The Economic Development Rationale for a Sales-only Formula

Like many proposals to modify state corporate tax codes, the change to a single sales factor apportionment formula is being sold as an economic development incentive that will stimulate the creation of substantial numbers of new, high-paying jobs in any state that adopts it. As previously explained, a change from the traditional three factor formula to a sales-only formula tends to cut the corporate tax payment of any corporation that is producing goods in a state but selling most of them outside the state where the production occurs.  Accordingly, proponents of the change argue that adopting a single sales factor formula will:

These claims are substantially overstated —if they have any validity at all.  For reasons discussed below, states adopting a single sales factor apportionment formula are likely to find it a relatively ineffectual incentive for job creation and investment.

A Weak Economic Development Incentive

The claim that adoption of a single sales factor formula is likely to be a potent economic development incentive is contradicted by a large body of research on the effect of state and local taxes on state economic competitiveness.

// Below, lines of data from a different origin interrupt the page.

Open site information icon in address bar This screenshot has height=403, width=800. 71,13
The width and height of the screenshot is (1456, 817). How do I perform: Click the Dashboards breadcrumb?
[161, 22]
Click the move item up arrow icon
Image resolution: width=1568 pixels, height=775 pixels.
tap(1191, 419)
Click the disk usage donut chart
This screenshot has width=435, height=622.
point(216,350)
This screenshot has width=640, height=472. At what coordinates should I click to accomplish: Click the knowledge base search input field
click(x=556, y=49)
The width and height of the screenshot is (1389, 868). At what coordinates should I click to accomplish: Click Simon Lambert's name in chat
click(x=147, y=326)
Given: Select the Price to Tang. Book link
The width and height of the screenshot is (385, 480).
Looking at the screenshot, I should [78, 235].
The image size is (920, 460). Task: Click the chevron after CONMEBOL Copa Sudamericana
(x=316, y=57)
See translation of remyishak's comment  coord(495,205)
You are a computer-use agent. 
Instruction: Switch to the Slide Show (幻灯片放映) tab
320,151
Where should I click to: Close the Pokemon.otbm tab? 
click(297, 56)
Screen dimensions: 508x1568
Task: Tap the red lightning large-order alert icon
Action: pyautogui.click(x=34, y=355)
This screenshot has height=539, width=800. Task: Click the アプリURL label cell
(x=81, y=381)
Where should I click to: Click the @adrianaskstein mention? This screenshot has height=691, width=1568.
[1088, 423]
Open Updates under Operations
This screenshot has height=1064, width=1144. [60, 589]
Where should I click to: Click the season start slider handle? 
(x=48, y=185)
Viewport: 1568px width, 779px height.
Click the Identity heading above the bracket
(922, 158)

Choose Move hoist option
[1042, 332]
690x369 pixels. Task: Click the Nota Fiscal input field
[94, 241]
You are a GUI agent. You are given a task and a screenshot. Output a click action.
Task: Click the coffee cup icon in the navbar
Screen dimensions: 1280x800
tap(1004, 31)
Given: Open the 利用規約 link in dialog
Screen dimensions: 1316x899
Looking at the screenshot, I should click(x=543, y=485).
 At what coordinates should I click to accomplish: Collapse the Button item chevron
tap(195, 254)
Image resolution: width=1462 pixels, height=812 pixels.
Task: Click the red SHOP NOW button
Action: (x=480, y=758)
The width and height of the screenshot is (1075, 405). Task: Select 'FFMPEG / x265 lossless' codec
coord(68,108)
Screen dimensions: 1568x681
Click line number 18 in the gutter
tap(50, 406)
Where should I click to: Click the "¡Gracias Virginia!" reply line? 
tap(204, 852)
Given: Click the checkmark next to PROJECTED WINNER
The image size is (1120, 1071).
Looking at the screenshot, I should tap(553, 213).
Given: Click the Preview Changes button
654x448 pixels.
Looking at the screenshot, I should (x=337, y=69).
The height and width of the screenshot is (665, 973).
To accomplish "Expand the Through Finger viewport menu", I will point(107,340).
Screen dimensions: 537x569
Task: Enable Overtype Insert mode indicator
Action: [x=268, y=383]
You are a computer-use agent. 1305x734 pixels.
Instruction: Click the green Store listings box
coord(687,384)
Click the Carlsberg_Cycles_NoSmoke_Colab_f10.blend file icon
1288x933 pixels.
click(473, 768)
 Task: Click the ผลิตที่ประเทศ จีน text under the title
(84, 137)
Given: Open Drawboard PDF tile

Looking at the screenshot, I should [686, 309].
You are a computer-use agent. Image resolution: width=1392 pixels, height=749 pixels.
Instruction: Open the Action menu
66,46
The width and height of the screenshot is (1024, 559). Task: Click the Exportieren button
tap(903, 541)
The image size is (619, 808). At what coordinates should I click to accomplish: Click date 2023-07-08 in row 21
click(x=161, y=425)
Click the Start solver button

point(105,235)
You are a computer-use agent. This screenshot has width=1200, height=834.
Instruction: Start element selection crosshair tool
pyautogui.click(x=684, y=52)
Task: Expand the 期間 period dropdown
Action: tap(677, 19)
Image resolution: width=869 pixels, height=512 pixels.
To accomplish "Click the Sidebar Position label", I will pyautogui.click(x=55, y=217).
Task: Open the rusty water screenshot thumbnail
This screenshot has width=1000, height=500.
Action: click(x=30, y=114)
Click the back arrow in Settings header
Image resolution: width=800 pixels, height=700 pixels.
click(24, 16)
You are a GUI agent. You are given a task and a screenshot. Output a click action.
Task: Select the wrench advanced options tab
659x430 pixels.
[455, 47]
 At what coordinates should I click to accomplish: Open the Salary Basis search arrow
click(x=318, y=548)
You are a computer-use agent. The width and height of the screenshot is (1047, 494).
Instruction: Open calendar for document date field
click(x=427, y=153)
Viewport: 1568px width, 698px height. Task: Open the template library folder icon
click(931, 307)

Ford, Kraft, AT&T, and the Sales-only Formula: What Goes Around Comes Around

Individual corporations generally refrain from publicly expressing support for or opposition to single sales factor apportionment, preferring to leave the lobbying to the state manufacturers’ association or chamber of commerce.  The Ford Motor Company, Kraft Foods, and AT&T diverged from this practice in recent years; by doing so, the companies exposed the sometimes opportunistic nature of business’ pursuit of single sales factor apportionment and the substantial tax savings businesses can receive when apportionment formulas are not uniform among the states.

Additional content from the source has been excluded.